Mais est ce le cas pour tout le monde ? Boubria zouhour, éducatrice au sein de l’association affirme que Zoulikha est parmi les mères exemplaires qui font des efforts pour intégrer leurs enfants dans la société ; une mère qui n’a pas honte de dire j’ai un enfant autiste.

« Ce qui me blesse beaucoup plus c’est l’indifférence de plusieurs parents alors qu’ils doivent leur donner plus d’attention et d’affection. L’association fait beaucoup d’efforts pour les intégrer dans l’école et dans le marché du travail mais une seule main n’applaudit pas. Si les parents ne s’engagent pas, nos efforts n’auront aucune valeur, » ajoute Zouhour avec tristesse.

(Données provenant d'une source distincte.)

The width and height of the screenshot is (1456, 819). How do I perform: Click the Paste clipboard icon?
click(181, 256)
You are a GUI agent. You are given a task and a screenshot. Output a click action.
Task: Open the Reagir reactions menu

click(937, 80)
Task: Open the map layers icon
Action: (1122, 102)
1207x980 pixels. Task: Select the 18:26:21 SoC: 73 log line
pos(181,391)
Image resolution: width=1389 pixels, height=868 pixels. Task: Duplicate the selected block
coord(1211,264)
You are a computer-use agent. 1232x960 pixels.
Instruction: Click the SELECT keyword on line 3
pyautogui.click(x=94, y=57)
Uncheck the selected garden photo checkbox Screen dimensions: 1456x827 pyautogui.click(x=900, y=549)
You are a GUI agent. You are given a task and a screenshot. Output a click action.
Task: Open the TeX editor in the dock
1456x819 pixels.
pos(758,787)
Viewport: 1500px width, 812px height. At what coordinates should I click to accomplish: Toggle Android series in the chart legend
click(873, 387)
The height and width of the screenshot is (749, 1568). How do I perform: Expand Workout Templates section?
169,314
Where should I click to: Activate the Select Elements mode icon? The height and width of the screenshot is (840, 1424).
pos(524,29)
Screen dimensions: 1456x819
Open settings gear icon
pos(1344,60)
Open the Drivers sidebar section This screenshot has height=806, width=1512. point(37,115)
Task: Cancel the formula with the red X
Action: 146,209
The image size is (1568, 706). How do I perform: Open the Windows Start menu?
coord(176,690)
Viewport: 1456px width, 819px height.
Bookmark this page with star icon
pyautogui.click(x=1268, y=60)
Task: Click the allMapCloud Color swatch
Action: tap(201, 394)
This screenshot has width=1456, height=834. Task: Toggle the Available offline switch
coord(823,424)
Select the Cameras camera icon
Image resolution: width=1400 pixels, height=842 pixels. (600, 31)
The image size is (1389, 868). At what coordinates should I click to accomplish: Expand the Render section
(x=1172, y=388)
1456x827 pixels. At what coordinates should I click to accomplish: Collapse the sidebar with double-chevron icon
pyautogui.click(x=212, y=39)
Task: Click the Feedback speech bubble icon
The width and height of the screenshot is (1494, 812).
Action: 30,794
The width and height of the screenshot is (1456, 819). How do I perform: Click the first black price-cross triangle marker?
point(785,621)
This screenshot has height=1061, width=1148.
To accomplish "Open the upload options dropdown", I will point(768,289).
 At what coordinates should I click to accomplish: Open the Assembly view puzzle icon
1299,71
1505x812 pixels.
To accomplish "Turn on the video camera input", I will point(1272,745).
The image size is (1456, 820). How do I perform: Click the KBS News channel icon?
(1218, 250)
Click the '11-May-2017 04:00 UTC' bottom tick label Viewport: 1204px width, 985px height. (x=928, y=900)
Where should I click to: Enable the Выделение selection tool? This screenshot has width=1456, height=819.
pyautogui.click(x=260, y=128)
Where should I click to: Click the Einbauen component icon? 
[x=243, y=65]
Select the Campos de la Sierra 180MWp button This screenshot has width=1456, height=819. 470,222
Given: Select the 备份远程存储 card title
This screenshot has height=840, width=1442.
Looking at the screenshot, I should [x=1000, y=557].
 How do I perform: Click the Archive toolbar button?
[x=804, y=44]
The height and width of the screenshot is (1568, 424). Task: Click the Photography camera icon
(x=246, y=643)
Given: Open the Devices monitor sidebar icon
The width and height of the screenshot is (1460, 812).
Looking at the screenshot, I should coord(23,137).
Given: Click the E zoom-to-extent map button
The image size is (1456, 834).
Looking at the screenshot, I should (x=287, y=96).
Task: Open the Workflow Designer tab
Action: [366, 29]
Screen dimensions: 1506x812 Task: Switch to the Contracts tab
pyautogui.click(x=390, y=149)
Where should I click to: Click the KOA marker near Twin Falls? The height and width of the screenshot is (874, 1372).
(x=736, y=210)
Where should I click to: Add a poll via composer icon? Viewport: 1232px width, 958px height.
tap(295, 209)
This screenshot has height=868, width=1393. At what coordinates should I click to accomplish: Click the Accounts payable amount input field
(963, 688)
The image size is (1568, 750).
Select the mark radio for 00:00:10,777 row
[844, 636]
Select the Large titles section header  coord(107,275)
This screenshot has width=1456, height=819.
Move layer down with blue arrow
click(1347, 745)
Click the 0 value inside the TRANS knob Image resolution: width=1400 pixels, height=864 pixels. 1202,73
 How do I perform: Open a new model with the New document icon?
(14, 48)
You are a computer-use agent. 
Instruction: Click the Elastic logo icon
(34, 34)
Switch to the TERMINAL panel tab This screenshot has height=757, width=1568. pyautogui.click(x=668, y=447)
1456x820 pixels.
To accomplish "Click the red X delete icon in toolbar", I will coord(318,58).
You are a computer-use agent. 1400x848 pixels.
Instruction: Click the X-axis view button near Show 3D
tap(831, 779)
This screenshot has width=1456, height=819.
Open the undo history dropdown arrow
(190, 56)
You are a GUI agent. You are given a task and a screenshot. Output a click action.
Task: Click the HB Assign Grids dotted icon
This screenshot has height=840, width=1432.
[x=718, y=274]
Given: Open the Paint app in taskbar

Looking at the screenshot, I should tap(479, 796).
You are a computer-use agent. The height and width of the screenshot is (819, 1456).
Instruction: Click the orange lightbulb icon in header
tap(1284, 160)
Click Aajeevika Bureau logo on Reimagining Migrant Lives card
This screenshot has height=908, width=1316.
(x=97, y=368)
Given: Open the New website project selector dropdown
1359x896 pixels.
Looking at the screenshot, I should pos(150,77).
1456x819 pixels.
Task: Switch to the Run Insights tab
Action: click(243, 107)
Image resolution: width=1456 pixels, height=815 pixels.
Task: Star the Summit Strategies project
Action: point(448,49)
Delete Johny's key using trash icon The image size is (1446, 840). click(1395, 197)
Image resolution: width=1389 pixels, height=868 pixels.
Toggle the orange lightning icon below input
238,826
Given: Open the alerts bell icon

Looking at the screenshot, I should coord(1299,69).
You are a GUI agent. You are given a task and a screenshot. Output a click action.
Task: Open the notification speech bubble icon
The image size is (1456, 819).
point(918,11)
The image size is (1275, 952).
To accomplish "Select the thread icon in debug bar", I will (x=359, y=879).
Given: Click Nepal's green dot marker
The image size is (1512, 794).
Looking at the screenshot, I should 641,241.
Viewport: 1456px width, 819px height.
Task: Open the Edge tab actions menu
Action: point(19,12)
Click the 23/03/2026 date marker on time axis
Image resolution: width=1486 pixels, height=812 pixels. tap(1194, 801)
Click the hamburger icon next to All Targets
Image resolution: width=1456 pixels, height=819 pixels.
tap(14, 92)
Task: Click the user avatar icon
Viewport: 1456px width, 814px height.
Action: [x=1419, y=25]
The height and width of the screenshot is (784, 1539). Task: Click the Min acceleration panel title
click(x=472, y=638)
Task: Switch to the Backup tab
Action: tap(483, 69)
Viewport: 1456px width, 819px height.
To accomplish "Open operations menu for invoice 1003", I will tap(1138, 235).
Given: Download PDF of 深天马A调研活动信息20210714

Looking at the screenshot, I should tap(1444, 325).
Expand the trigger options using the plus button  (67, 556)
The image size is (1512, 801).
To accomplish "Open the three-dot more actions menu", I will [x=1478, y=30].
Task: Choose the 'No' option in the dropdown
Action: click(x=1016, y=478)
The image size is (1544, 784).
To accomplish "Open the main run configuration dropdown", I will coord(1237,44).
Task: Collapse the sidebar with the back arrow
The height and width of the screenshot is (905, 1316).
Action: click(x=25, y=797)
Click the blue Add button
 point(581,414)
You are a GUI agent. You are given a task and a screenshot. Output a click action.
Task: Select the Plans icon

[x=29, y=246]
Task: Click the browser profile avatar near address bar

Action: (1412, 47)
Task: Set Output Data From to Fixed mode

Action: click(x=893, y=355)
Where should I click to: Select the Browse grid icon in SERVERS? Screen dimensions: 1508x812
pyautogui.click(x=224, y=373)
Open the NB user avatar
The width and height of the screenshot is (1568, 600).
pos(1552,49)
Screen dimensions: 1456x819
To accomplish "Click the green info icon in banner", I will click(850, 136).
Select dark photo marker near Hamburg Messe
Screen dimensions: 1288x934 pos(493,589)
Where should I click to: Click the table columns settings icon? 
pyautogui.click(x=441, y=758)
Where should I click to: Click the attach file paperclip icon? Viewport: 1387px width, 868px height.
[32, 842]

L’autisme touche plus de 400,000 au Maroc. Il touche toutes les couches sociales et n’a pas de frontières. Il fait souffrir le plus démuni comme le plus aisé, les installe dans l’isolement, le désarroi et engendre l’éclatement de la famille et la précarité. Cette déficience généralement lourde fragilise aussi l’entourage de la personne atteinte d’autisme. En effet, l’autisme impose un accompagnement quotidien, une formation aux méthodes et techniques existantes, cause des complications administratives, et souvent un déséquilibre du budget familial.

Les parents d’enfants autistes qui ont la volonté de se battre pour leur enfant ne négligent aucune information disponible sur l’autisme, la manière de le combattre, les solutions mises à leur disposition. Plus les parents sont informés, mieux ils organiseront la prise en charge de leur enfant et pourront l’aider à évoluer.